TRID Purpose on Construction Loans

Construction loans under TRID have proven to be very challenging for many community banks and credit unions.  The reason for this is twofold: the CFPB did not provide much guidance in regards to construction loans and the guidance that they did provide is often found to be confusing.  For this reason, it is worth revisiting the TRID rules for construction loans every once in a while.

I recently received a question regarding the purpose field on the Loan Estimate (LE) as well as the Closing Disclosure (CD) for single-close, two phase construction loan where the land was owned free-and-clear. The question related to what purpose to list on the TRID documents.
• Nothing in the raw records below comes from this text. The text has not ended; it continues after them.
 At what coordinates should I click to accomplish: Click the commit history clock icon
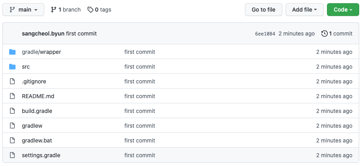coord(324,34)
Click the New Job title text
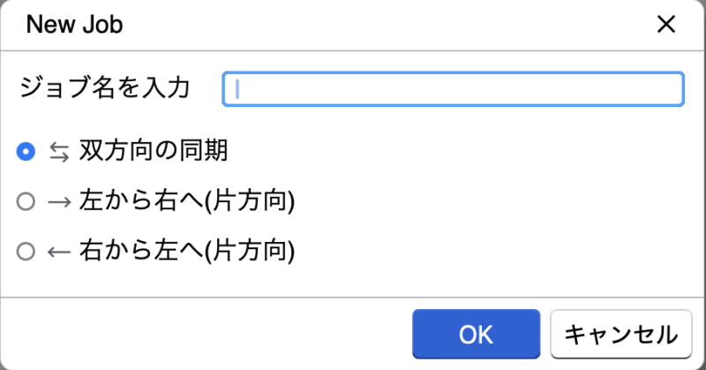This screenshot has height=370, width=706. click(74, 25)
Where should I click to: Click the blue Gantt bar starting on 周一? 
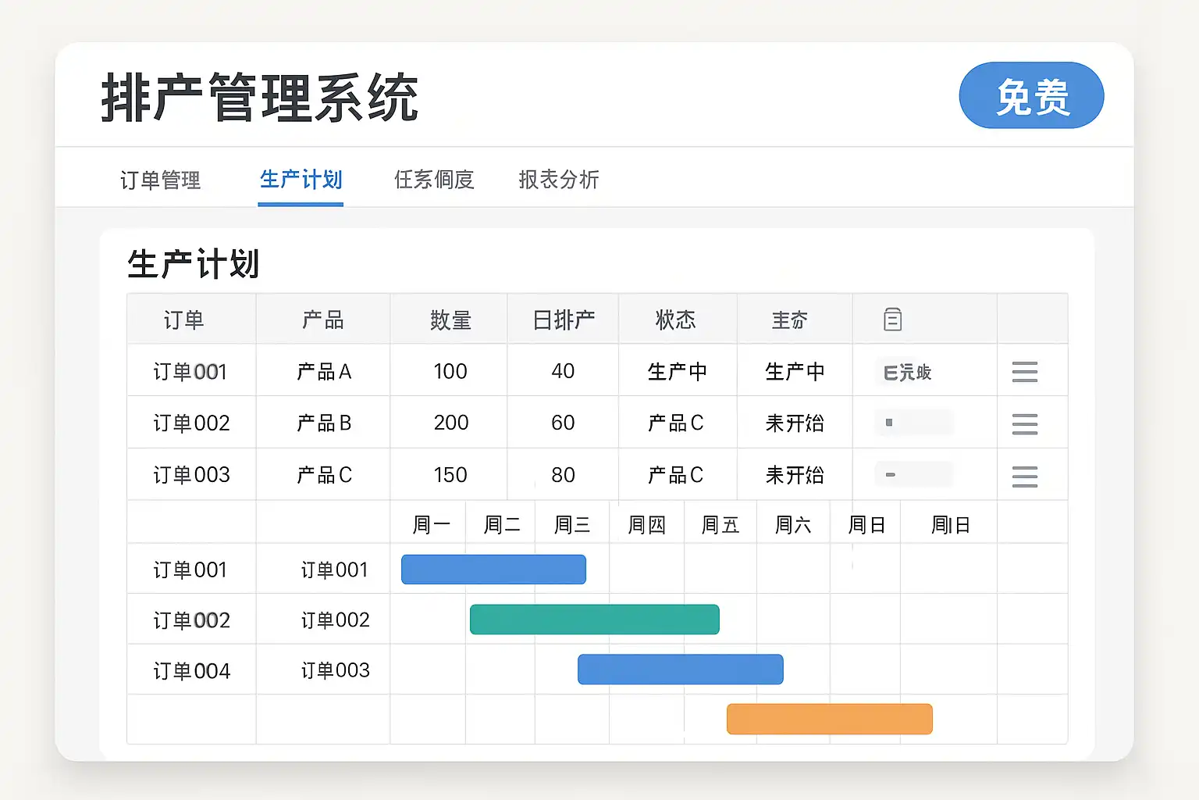493,570
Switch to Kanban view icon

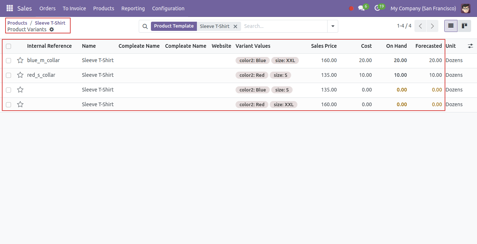coord(464,26)

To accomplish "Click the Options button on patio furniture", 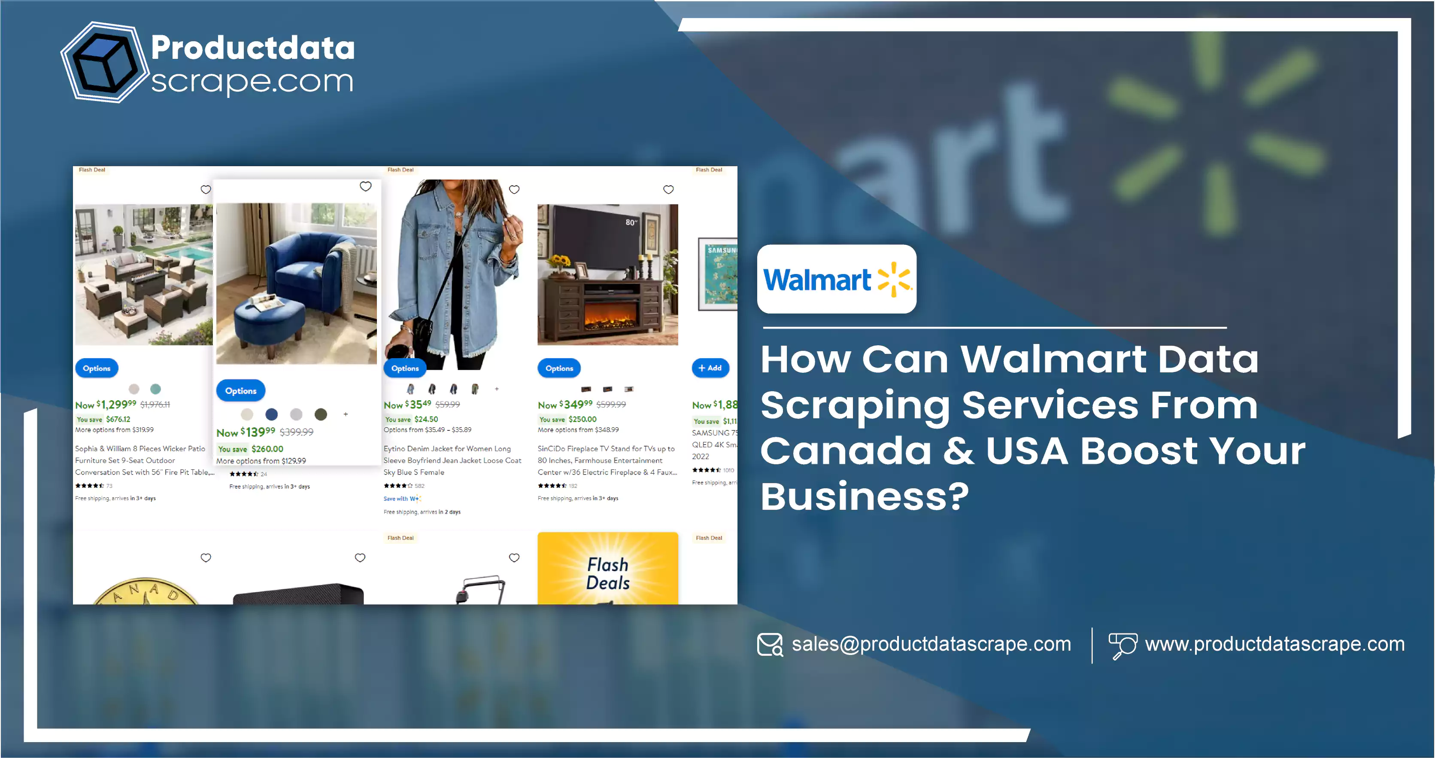I will click(97, 368).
To answer this question, it is important to understand that each financial institution has two options for providing the disclosures.  They can either provide one set of disclosures that will cover both the construction phase and the permanent phase.  Or, they can provide two separate sets of disclosures for this single loan with two distinct phases.

TRID Purpose Hierarchy

Under TRID rules, there is a hierarchy for reporting the purpose, meaning that if multiple purposes apply to a loan, you must list the purpose that is higher up on the hierarchy.  The CFPB actually refers to this hierarchy as a “waterfall” and provided the following explanation in their March 2016 webinar that discussed construction loans under TRID:

“If a consumer uses the loan proceeds to finance both the purchase of real property and construction cost, the creditor must disclose the purpose as purchase. The use of loan proceeds to finance construction costs does not by itself impact the disclosure of the loan's purpose on the Loan Estimate. Section 1026.37(a)(9) defines four possible purposes in the following waterfall order. One, purchase. Two, refinance. Three, construction. And four, home equity loan. Comment 37(a)(9)-1 illustrates and clarifies each defined purpose. When determining which purpose to disclose, a creditor must look at the waterfall of four possible purposes in the order that they appear in Section 1026.37(a)(9) and select the first one that applies to the loan.
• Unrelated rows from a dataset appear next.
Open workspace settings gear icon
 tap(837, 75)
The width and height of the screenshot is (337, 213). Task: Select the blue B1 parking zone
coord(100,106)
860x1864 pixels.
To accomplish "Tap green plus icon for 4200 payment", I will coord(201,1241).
To illustrate use of the waterfall, if the loan meets the definition of purchase because the consumer intends to use the credit to purchase the property that will secure the loan, the creditor must disclose the purpose as purchase even if the loan also meets any other definitions appearing later in the waterfall. A creditor must disclose the purpose as refinance if the consumer intends to use the credit to construct a dwelling on real property that the consumer already owns and to satisfy an existing loan secured by that real property. If the credit will be used to finance the initial construction of a dwelling on the property and will not be used for any purchase or refinance purpose, the creditor must disclose the purpose as construction. Even if the loan is secured by real property being purchased and disclosed as a purchase on the Loan Estimate, if the loan is also financing the construction of a dwelling, the provisions of Section 1026.17(c)(6)(ii) still apply. So the loan's purpose as disclosed on the Loan Estimate does not impact the applicability of other construction-specific provisions of Regulation Z.”

So in answering the original question of what purpose to list on a construction loan where the land is already owned free-and-clear, a lender would list the loan purpose as “Construction.”
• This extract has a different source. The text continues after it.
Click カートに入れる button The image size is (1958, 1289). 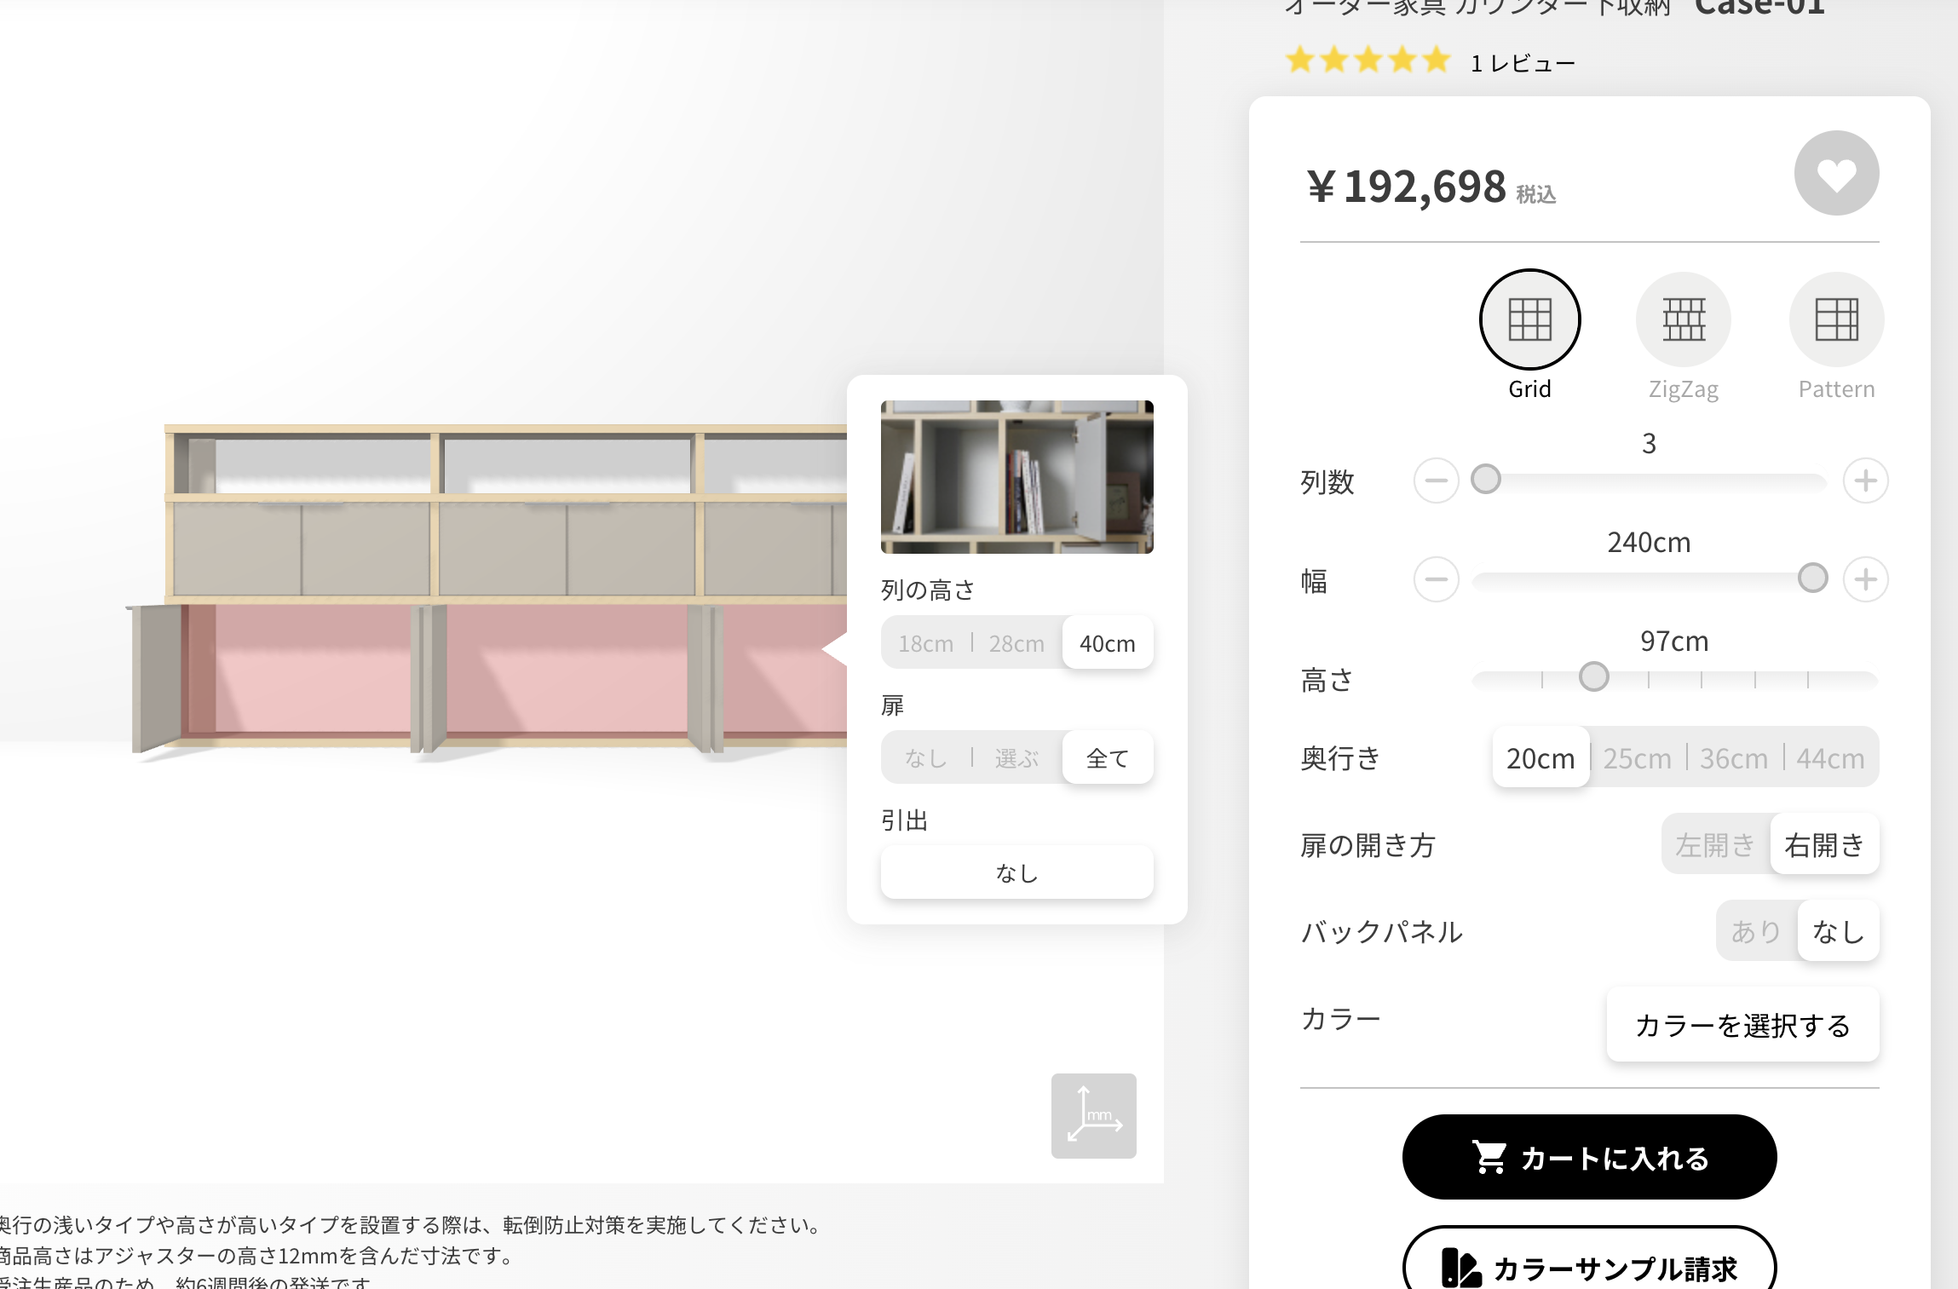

Purpose for the Permanent Phase of the Construction Loan

While the above seems fairly simple, it should be noted that there is one slight twist in disclosing the purpose for an LE that covers the permanent phase of a single closing loan where the bank chooses to provide separate disclosures for each phase of the loan.  In this case, the permanent phase disclosure will list the purpose as a “refinance.”  The CFPB explained this in their March 2016 webinar:

“The creditor must disclose refinance for the purpose of the permanent phase under Section 1026.37(a)(9) and its related commentary. As stated in the question, the creditor has chosen to disclose the phases of construction-to-permanent loan as two separate transactions. When each phase is disclosed and considered as a separate transaction and the proceeds of the permanent transaction satisfy the outstanding balance due at the conclusion of the construction transaction, the credit meets the definition of a refinance purpose under Section 1026.37(a)(9)(ii).”